FX round-up: Sterling rests ahead of UK CPI, retail sales after rates-driven rises

Andrew Schonberg Sharecast | 17 Mar, 2017 18:36 - Updated: 18:36 | | |

Kent Inglaterra UK dover cliffs

Sterling plugged its way through a Friday session of malaise as transatlantic and European traders took pause after this week's excitement around interest-rate decisions by the central banks of the UK and the US.

But traders are already looking ahead to next week's UK consumer-price index reading of inflation, as well as retail-sales figures for the country, which is expected to kick-start Brexit talks with EU by the end of March.

At 16:58 GMT, sterling was up 0.23% to $1.2389, and up 0.42% to €1.1529. The dollar-spot index was down 0.05% to $100.310.

Sterling went on a Wednesday-Thursday surge after the US Federal Reserve upped its benchmark interest rate, while Bank of England held its, notably on an 8-1 split vote by policy makers.

On Friday its moves were more modest. The British currency slipped a little on the aussie, kiwi, rand and yen, but managed a modest gain against the loonie.

HL Currency Service senior analyst Chris Saint said forex markets were taking a Friday rest after what had been a hectic few days.

"The wider context though is that the sterling/euro rate is still languishing towards the lower end of its 2017 trading range, some distance below the high of €1.19 seen less than a month ago," said Saint.

"Sterling almost got as high as $1.24 versus the US dollar earlier this morning, which is quite a reversal from the eight-week low close to $1.21 seen on Tuesday before the Federal Reserve went on to dampen expectations over how quickly US interest rates might rise."

IG chief market analyst Chris Beauchamp said the upcoming week was likely to be quieter than the one just been.

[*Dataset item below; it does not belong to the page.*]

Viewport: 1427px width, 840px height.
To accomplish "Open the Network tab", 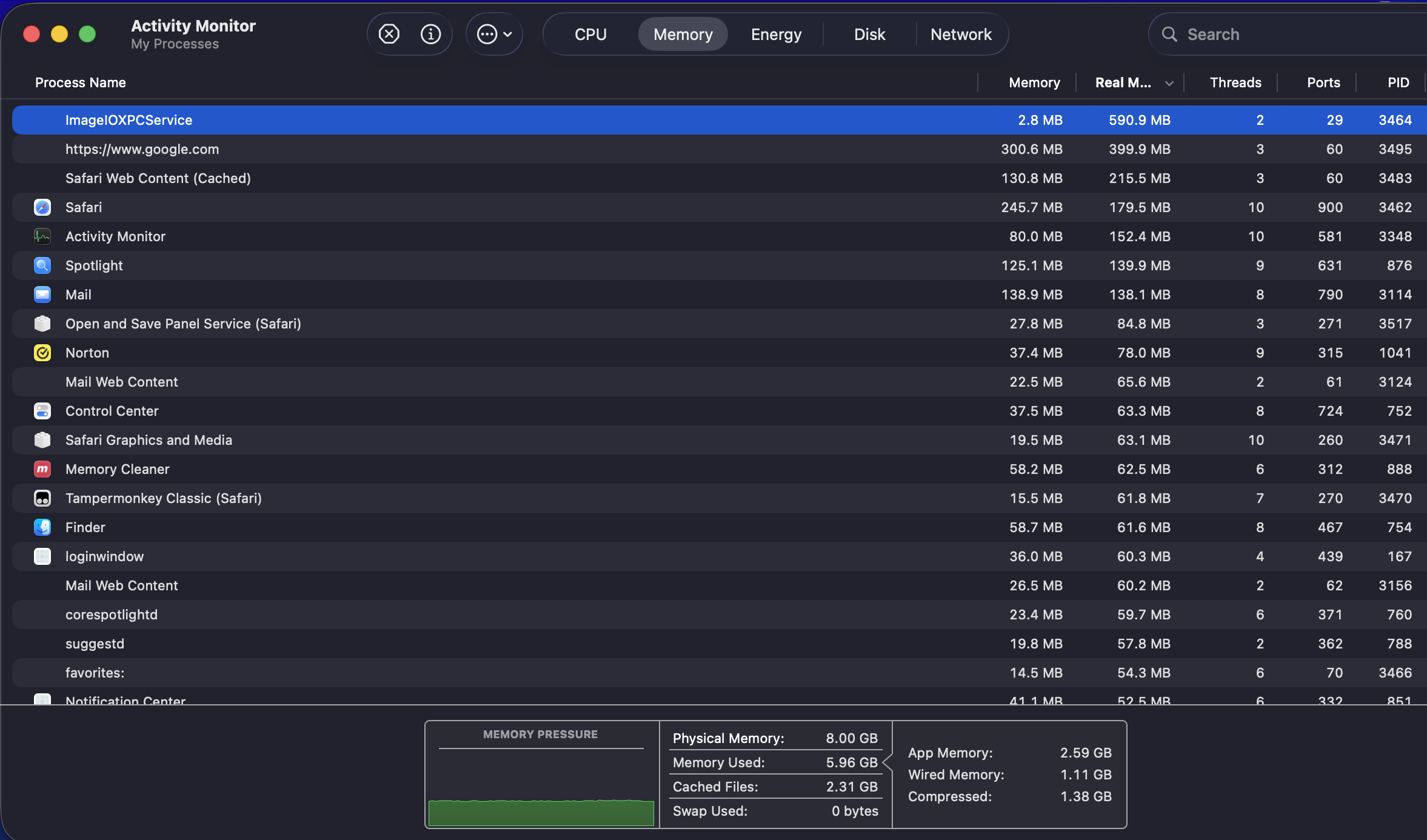I will click(961, 34).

"UK CPI and retail sales will ensure that sterling remains a focus of attention," he said, adding it looked like "we are in for a period of quiet, at least where events are concerned."

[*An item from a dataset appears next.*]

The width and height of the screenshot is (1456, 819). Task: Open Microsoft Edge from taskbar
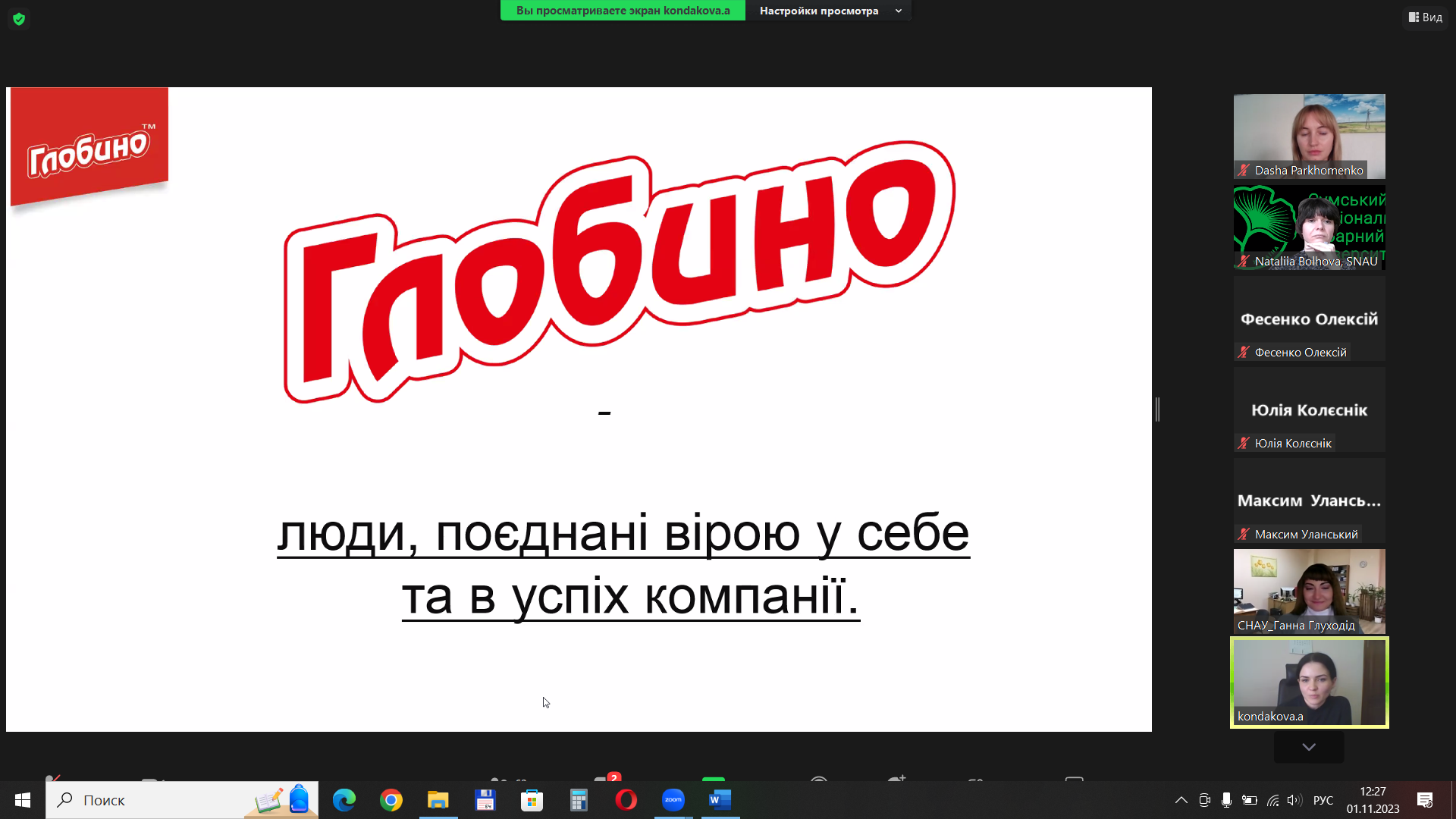coord(344,800)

Spreadex financial analyst Connor Campbell styled next week as "one of those dreary post-Fed calendars."

"That meant the UK inflation and retail sales readings -- most pertinent to sterling's current rebound, especially if the former hit 2.0% -- as the main focus for investors."

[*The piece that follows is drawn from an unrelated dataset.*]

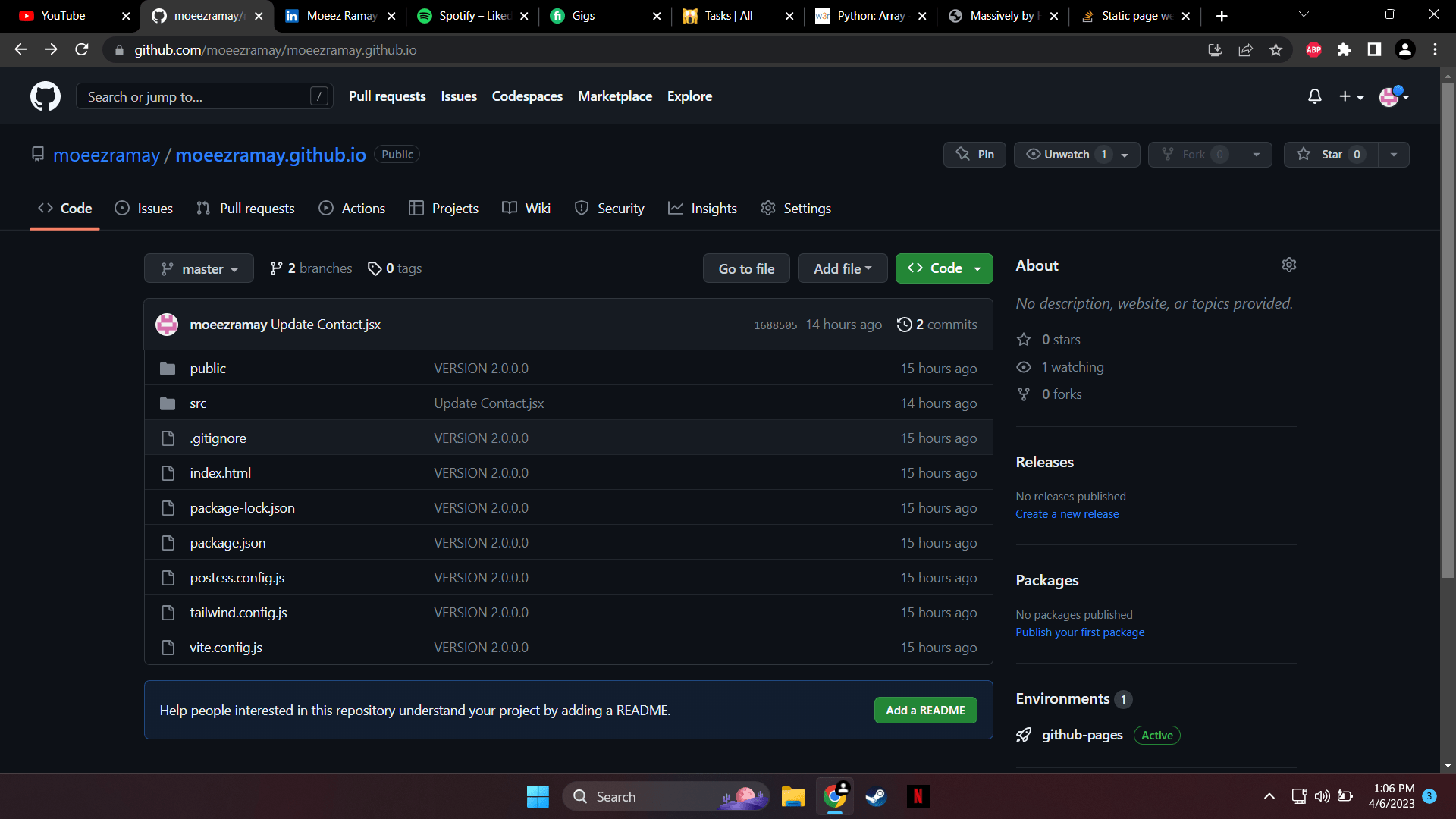Open the Add file dropdown
Viewport: 1456px width, 819px height.
click(x=842, y=268)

Meantime, the dollar was mostly lower on key crosses Friday, losing steam against the aussie, kiwi, rand and yen, but pattering a little higher on the euro and loonie.

"Cable is pretty well anchored with expectations still very bearish," said ETX Capital senior market analyst Neil Wilson.

"Article 50 machinations and the prospect of a nasty fight over a second Scottish referendum won't help the mood. It could be a wild ride once (Brexit) negotiations begin."